[Data on locating visible targets]
****************
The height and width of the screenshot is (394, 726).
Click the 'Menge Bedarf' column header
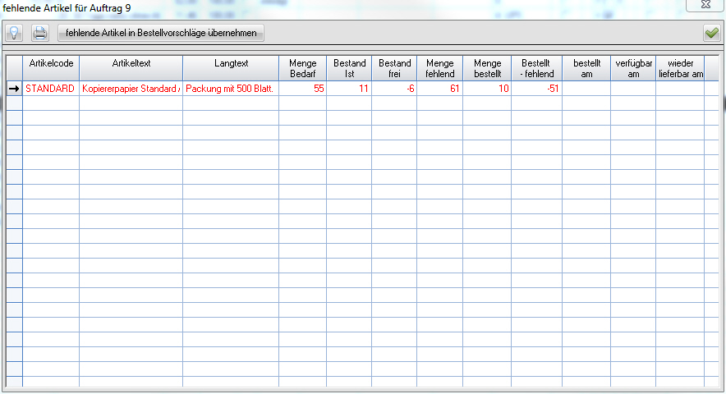(302, 68)
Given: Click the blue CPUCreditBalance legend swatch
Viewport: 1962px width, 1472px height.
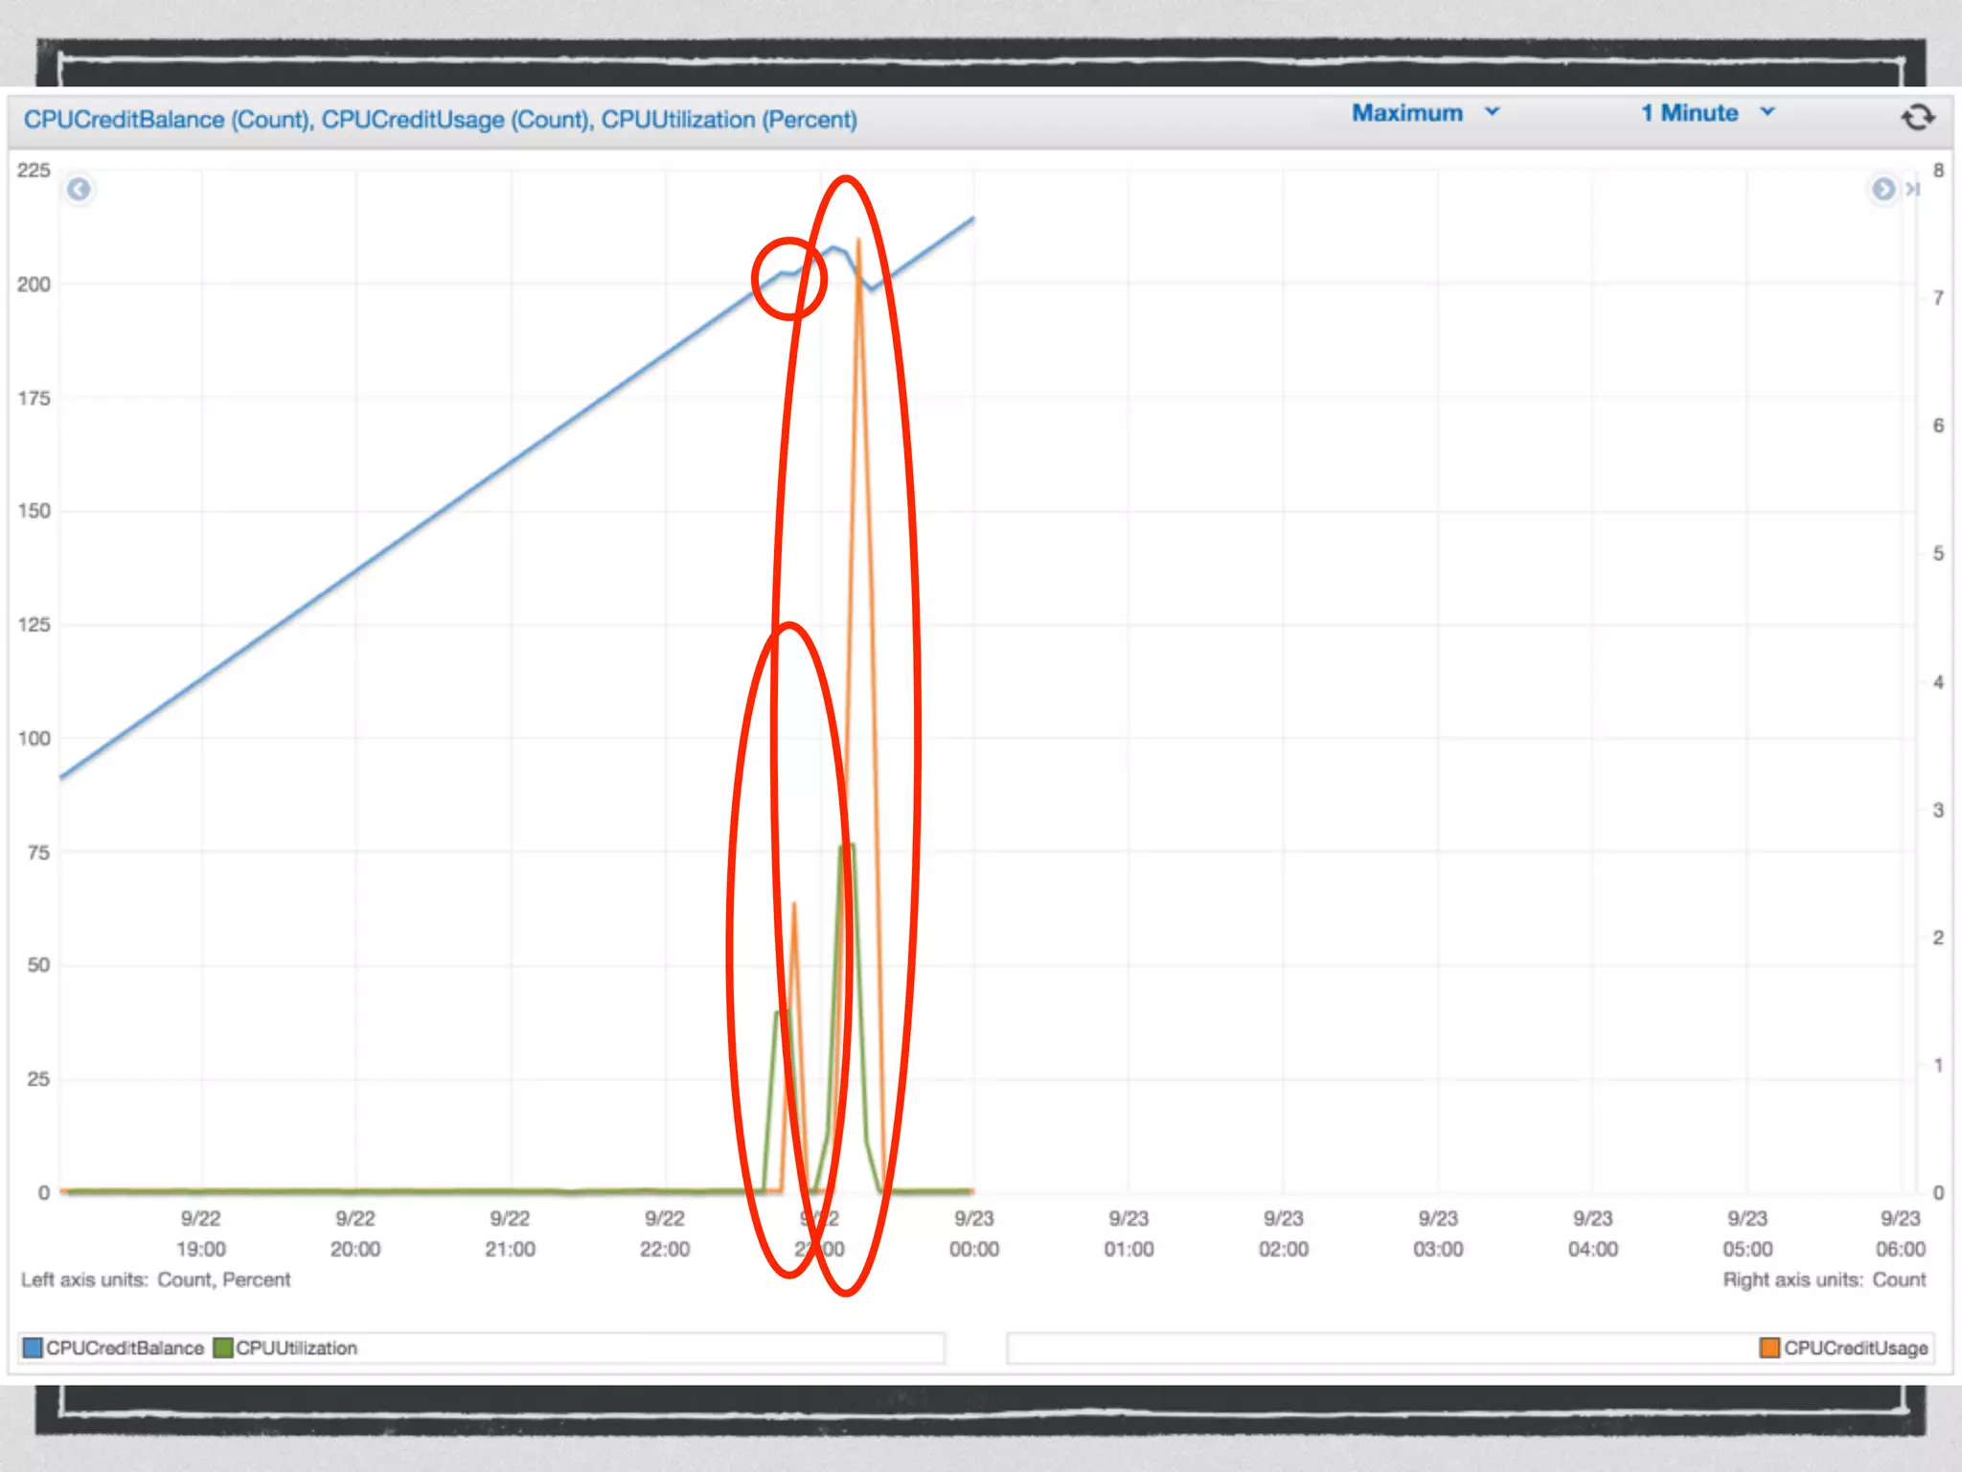Looking at the screenshot, I should click(x=33, y=1347).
****************
PROBLEM DESCRIPTION: Transcribe every line of the items above word for word, leaving out the pictures.

FINAL RESULT:
The height and width of the screenshot is (394, 726).
Click the 'Menge Bedarf' column header
(302, 68)
Given: Click the blue CPUCreditBalance legend swatch
Viewport: 1962px width, 1472px height.
Looking at the screenshot, I should click(x=33, y=1347).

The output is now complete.